球磨川は日本三大急流の一つで「暴れ川」の異名を持つ。三日から四日にかけた流域の二十四時間雨量は四百〜五百ミリにも達し、幹線道路や鉄道線路、鉄橋等のインフラが破壊され、家屋や公共施設も倒壊した。

水没した民家は泥と流木で埋まり、高齢者世帯が目立つ多くの家庭では支援がなければ手の打ちようがない。しかし、熊本県では猛威を振るう新型コロナウイルス禍を前にボランティアの受け入れを原則、県内に限った。大量の流木などを除去するにはパワーショベルなど重機を自由に扱う専門的技術を備えたボランティアが欠かせない。

そんな事情もあって七月末、樺島郁夫・熊本県知事から電話で「県内だけでは限界がある」と日本財団にボランティアの派遣要請があった。

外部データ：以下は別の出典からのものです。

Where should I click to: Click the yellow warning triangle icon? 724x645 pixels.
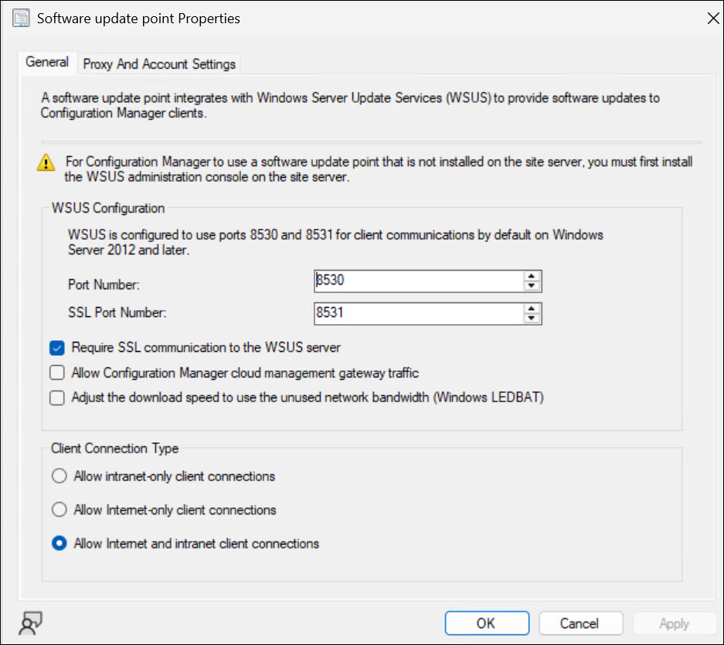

樺島知事とは、熊本地震(二〇一六年)で大きく崩れた熊本城や被災地の復興支援を通じ交流があり、PCR検査で陰性が確認された約三十人のボランティアや財団職員とともに八月八日、筆者も被災地の球磨村に入った。

自衛隊の復旧作業で幹線道路はどうにか通行できるものの、傾いた電柱の電線には枝葉や壊れた家財の破片がぶら下がり、両側を山に挟まれた一帯が十メートル近い増水でダム湖のようになったといわれる豪雨の凄さが実感できた。

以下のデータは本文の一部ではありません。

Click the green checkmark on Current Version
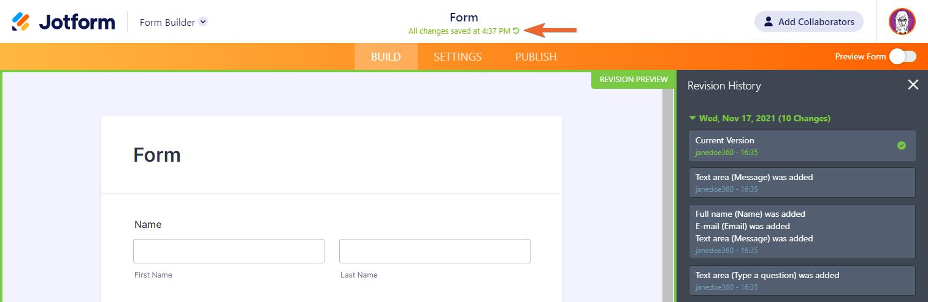This screenshot has width=928, height=302. [901, 146]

入所者十四人が亡くなった渡(わたり)地区の特別養護老人ホーム「千寿園」は、約三百メートル南方を球磨川、すぐ脇を支流が流れ、建物は川底から数メートルの高台に立つ。濁流が流れ込んだ時、約六十人の入所者のうち二十人が一階に残され、職員の懸命な救出作業にもかかわらず十四人が犠牲となった。

筆者の故郷である宮城県石巻市は東日本大震災(二〇一一年)の大津波で一瞬のうちに街が壊滅した。逃げる間もない増水のスピードを聞くにつけ、想像を絶する“水の恐怖”は津波も豪雨も何ら変わらないことを改めて知る思いがした。村は主産業である林業や球磨川観光が大打撃を受け、どう復興するか、難問が待ち受けている。

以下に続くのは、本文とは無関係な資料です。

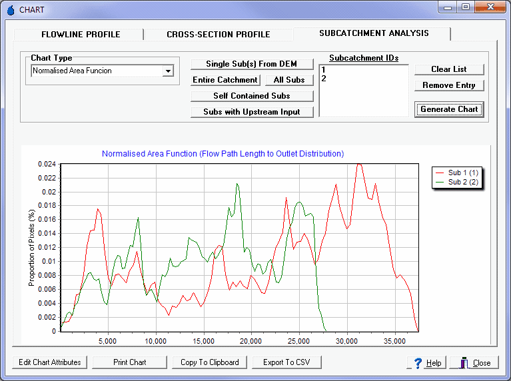The image size is (511, 381).
Task: Choose the All Subs button
Action: [x=289, y=80]
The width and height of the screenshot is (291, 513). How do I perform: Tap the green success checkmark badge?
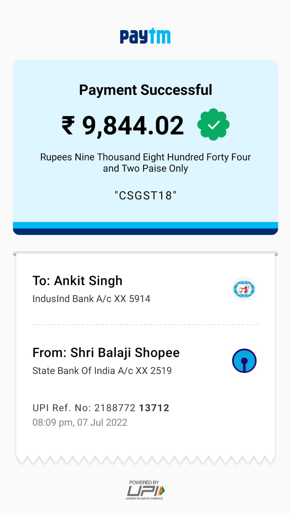coord(213,124)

ボランティア活動の報告を兼ね、近くの球磨村役場に松谷浩一村長を訪ねたものの、どう励ましたらいいのか、言葉に詰まる思いがした。たまたま役場を訪れていた高齢の男性が漏らした「もう、この村には住めない」の一言に、関係者の無念の思いを強く感じた。

昨年十二月、スペインで開催された国連気候変動枠組み条約第二十五回締約国会議(COP25)で発表された「海洋と雪氷圏特別報告書」は、温暖化で極地や山岳地域の氷河や氷床の融解が進み海水温や海面の上昇が不可逆的な段階まで進んでいると指摘し、今後、豪雨災害や異常高温などの発生が一層、激しく頻回に起きる事態が予想され、世界に衝撃を与えた。

日本財団では一九九五年の阪神・淡路大震災以降、災害対策を事業の柱の一つに立て、今回も豊富な経験を持つ黒澤司職員が全国各地のベテランボランティア約二十人と一足先に現地入りした。

わが国は豪雨災害だけでなく南海トラフ地震など巨大地震が何時、起きても不思議ではない状況にある。今回の新型コロナウイルスのような予想外の災害が複合する事態も増えよう。迫り来る“危機”にどう備えるか、荒れ果てた被災地を前にさらなる取り組み強化の必要性を改めて重く受け止めた。